Tuesday, June 06, 2006

more thinking, more changing

the other day i was driving from activity to activity (as i normally do in my line of work) and something hit me. it came to me out of the blue. i don't think like a young adult minister.

that part of my job description is supposed to be 50% of my total time during the week, and i'm lucky to spend 20-25% of it there. and here's where i think i've gone wrong this past year. i've been thinking non-stop about the youth ministry here. now before i get all of these "that's not a bad thing" messages back from people let me say a few things.

first, you're right, it's not a bad thing at all. but at the same time, i think i've been fighting this transition in ministry because i've had this mantra in the back of my head that has said "i'll always be a youth minister and nothing is gonna change that." well, i need to change that. not because being a youth minister at heart is a bad thing. but i'd rather be a minister to people period. youth are important people, and i'd love to minister to them all day every day, but here, in this role that i fill in my church, which i believe God has led me to, i am asked to fulfill more than a role that applies to youth.

and i think that's okay, jesus ministered to adults, kids, youth, prostitutes, whoever was around him at the time, and he changed the world. i know he had the whole Son of God thing going for him, but he promised to change the world through me if i'd only let him. just because i have a bias toward youth doesn't mean he doesn't want me to minister to young adults too.

the second thing i wanted to say was this: i don't like the way that the church tries to segregate groups of people off to themselves for "ministry" purposes. what's wrong with seniors and youth hanging out doing the same stuff? well i'll tell what's wrong with it. they don't like each other. well, at least the kids don't seem to want to be around the seniors, and the senior don't seem to want to have the youth around wrecking stuff.

the reality is this - people are looking for something. and they are looking for it in their peer groups. and i've been fighting using those peer groups as areas of ministry because of my idealistic ego (good or bad) and i've turned myself into my own worst enemy because of it.

i've given myself 6 months to develop a plan and see what happens. pray for me as i pursue God in the art of ministry, and connecting those around me to an experience of God and community.

p.s. i am NOT saying 6 months and if it doesn't work i quit. i'm saying 6 months and lets see if the plan is working, if not, we'll try something else. that's what you do in ministry, try stuff.

2 comments:

Anonymous said...

Try stuff... I like that.
Do some work, God gives an increase.
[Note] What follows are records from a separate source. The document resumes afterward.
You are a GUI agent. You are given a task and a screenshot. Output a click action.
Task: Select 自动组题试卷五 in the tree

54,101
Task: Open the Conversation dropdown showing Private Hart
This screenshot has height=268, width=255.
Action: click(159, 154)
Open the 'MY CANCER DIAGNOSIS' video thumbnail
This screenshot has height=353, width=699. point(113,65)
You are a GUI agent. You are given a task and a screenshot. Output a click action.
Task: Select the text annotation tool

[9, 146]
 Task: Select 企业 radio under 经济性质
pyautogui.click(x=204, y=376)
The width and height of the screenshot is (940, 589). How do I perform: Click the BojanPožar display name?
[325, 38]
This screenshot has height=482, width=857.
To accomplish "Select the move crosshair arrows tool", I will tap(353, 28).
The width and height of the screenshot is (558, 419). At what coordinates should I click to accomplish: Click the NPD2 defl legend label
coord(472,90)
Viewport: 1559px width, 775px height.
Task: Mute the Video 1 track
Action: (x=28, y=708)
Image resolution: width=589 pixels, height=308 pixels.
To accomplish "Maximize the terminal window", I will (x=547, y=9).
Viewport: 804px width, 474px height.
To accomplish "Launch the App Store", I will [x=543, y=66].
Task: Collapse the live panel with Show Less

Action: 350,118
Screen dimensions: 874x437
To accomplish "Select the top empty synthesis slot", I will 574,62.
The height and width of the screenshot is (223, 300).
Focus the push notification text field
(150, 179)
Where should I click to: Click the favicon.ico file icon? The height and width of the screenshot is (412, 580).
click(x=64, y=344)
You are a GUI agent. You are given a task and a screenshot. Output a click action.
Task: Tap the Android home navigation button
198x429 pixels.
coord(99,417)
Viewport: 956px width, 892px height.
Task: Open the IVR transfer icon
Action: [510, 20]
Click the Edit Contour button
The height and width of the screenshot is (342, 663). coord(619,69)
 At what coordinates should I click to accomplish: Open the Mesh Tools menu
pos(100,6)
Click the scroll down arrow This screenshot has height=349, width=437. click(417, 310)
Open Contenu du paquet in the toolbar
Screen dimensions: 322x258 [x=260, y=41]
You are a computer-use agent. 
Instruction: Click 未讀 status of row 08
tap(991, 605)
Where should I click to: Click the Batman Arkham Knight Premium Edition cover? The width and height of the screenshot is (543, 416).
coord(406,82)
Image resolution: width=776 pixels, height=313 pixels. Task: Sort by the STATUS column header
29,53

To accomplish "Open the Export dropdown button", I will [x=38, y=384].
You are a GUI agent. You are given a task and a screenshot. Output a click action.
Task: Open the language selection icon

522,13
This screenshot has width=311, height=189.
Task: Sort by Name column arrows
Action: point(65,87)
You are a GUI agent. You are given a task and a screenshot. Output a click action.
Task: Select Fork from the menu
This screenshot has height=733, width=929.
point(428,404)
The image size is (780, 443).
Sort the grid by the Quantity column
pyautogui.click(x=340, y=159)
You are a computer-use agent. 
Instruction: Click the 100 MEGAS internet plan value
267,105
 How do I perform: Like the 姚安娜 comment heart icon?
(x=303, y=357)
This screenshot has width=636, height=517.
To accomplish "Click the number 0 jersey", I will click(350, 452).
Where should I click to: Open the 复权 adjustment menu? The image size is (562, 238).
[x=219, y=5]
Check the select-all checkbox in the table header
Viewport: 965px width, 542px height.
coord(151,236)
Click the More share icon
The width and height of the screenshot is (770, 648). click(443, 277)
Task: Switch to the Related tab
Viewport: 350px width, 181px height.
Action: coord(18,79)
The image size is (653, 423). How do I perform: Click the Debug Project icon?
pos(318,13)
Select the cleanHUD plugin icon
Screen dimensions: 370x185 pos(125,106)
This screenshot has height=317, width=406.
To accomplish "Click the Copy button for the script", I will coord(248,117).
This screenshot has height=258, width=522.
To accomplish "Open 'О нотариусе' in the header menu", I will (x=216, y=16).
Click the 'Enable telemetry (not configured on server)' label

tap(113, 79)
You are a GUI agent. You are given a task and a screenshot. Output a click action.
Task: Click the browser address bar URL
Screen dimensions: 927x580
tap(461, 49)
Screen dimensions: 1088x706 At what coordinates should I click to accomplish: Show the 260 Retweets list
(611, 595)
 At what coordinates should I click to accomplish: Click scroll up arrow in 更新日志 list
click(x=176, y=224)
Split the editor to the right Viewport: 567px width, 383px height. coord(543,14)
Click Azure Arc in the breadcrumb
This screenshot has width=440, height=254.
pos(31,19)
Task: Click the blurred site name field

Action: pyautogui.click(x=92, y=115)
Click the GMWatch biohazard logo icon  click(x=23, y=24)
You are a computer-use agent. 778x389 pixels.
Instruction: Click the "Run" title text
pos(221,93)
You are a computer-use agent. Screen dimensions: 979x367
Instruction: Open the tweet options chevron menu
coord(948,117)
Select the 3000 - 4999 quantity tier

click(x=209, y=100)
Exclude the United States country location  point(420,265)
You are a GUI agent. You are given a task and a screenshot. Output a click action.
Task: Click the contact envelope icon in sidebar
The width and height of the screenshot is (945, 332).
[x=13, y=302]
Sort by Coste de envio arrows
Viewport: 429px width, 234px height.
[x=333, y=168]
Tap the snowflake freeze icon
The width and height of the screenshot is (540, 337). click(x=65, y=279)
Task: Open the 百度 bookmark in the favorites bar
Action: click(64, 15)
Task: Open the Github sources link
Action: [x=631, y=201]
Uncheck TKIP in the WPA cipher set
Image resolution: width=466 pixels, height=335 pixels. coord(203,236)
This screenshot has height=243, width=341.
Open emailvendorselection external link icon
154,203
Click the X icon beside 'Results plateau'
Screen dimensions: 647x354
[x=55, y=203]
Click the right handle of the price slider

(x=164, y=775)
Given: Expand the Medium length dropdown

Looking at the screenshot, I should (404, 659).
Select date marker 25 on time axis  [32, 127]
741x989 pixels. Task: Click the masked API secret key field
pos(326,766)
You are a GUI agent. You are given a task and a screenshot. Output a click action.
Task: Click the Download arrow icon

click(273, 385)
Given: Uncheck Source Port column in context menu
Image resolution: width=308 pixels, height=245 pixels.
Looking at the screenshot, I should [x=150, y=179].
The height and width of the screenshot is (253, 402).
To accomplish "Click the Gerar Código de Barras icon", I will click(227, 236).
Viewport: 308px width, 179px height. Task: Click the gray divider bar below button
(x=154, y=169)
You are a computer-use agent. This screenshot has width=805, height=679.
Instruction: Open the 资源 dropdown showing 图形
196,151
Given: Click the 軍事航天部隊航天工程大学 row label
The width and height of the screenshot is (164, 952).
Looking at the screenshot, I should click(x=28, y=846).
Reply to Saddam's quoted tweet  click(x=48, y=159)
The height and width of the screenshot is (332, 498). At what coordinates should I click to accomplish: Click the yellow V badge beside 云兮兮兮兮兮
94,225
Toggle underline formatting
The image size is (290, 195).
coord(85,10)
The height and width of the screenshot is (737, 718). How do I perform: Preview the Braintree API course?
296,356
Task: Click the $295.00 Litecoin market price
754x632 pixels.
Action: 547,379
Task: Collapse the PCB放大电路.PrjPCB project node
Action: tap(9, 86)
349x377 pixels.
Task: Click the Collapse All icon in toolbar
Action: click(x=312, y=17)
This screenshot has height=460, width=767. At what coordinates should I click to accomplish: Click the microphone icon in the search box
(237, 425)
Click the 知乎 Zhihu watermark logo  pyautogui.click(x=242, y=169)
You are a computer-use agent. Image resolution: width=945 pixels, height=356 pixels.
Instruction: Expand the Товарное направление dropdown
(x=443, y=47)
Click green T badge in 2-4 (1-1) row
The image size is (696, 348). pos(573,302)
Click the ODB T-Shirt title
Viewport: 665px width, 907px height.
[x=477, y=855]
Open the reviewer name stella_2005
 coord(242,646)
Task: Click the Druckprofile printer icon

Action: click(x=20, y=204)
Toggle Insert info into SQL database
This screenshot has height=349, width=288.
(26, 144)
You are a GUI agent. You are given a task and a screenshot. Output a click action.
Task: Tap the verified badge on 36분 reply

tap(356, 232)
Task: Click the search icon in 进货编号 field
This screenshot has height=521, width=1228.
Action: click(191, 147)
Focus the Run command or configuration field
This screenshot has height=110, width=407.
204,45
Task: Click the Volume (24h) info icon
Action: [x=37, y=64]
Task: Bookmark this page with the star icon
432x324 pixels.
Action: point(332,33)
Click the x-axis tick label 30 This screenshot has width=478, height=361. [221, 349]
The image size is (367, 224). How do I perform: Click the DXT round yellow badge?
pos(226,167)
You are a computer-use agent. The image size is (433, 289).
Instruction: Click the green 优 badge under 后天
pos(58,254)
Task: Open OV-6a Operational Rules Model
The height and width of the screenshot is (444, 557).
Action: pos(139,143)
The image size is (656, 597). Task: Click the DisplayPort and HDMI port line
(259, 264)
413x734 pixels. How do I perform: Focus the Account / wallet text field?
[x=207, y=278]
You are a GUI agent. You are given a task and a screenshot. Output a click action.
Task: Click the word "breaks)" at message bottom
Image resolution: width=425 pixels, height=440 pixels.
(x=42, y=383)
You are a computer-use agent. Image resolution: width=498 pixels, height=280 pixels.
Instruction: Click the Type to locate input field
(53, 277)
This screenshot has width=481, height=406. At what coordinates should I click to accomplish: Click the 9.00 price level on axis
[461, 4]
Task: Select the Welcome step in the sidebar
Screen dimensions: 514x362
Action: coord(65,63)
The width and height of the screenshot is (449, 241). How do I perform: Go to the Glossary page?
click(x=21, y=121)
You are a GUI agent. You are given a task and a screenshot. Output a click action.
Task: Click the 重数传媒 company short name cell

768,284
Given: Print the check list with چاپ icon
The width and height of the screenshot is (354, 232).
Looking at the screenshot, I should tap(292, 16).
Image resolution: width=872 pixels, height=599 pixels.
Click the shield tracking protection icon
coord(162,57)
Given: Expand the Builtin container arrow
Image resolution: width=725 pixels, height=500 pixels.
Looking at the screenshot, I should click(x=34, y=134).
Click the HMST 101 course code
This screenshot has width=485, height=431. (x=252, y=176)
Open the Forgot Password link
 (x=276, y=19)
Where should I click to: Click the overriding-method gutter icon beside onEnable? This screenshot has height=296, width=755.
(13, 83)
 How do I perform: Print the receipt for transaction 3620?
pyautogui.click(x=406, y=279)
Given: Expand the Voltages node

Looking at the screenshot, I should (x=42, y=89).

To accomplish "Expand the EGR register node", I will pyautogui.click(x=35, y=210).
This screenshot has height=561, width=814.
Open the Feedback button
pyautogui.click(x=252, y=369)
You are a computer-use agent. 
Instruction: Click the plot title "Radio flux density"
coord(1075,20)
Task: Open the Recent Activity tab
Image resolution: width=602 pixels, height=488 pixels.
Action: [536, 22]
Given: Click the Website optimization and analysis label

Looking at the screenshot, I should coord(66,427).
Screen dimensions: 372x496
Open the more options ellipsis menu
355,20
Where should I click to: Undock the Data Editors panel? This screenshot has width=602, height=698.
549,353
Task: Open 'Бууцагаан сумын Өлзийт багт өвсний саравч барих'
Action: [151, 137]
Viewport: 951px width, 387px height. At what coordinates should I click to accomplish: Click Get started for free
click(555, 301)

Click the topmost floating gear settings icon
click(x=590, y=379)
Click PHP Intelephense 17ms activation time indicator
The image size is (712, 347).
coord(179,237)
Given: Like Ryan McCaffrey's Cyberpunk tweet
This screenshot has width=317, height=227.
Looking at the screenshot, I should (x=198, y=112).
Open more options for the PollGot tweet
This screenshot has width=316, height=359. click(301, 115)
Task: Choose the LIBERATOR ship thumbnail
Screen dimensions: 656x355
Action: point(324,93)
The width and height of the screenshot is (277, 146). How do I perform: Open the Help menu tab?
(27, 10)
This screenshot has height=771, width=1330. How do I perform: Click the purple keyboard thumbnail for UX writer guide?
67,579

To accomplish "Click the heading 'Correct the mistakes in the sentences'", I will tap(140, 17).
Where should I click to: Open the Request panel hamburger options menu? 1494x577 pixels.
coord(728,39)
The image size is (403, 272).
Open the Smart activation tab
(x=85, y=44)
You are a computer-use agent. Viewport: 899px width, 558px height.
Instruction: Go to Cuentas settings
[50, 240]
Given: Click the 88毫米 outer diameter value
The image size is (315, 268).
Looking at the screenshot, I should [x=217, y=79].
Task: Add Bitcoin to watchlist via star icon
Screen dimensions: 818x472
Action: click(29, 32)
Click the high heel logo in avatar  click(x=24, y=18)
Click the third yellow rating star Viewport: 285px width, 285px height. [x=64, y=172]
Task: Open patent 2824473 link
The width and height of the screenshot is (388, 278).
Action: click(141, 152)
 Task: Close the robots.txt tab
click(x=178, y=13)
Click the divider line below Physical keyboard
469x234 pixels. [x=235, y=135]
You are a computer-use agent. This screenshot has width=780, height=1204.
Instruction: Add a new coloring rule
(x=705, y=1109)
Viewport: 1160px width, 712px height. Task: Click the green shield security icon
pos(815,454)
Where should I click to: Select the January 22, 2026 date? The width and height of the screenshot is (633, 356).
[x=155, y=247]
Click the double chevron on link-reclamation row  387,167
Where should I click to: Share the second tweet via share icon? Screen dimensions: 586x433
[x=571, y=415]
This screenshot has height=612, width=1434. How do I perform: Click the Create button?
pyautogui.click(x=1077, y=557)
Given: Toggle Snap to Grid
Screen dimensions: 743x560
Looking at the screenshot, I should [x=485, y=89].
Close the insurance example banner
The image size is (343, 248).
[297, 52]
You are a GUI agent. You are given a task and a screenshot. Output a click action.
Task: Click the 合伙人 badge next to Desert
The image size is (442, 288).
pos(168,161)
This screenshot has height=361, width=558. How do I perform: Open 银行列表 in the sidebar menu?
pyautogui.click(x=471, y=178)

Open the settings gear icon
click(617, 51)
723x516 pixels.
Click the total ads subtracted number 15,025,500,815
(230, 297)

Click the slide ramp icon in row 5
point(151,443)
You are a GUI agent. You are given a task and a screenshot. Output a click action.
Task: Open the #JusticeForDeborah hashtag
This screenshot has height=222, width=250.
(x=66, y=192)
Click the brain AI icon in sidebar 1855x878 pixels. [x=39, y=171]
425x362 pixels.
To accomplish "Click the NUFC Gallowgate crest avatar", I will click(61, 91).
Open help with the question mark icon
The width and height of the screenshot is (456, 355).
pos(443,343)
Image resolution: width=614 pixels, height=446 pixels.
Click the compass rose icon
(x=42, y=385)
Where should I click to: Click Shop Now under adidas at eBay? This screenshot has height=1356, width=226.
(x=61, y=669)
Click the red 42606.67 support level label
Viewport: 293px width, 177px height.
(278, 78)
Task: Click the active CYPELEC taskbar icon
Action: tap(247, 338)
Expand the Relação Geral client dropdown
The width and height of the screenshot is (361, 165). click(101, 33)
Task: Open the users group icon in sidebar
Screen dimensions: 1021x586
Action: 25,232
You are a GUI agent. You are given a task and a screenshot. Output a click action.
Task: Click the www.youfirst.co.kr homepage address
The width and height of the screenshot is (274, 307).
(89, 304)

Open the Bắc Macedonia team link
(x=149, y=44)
One way or another, there is an increase, it might be in you, it might be in them, but there is an increase...

Just a thought :)

Chantal said...

I totally think we need more intergenerational stuff at the church. I think it is good because often young people can bring a youthful passion and the older generation brings wisdom and discernment. I think it is amazing what you have done already, and I love that you are facing challenges head on.
I'm praying for ya buddy!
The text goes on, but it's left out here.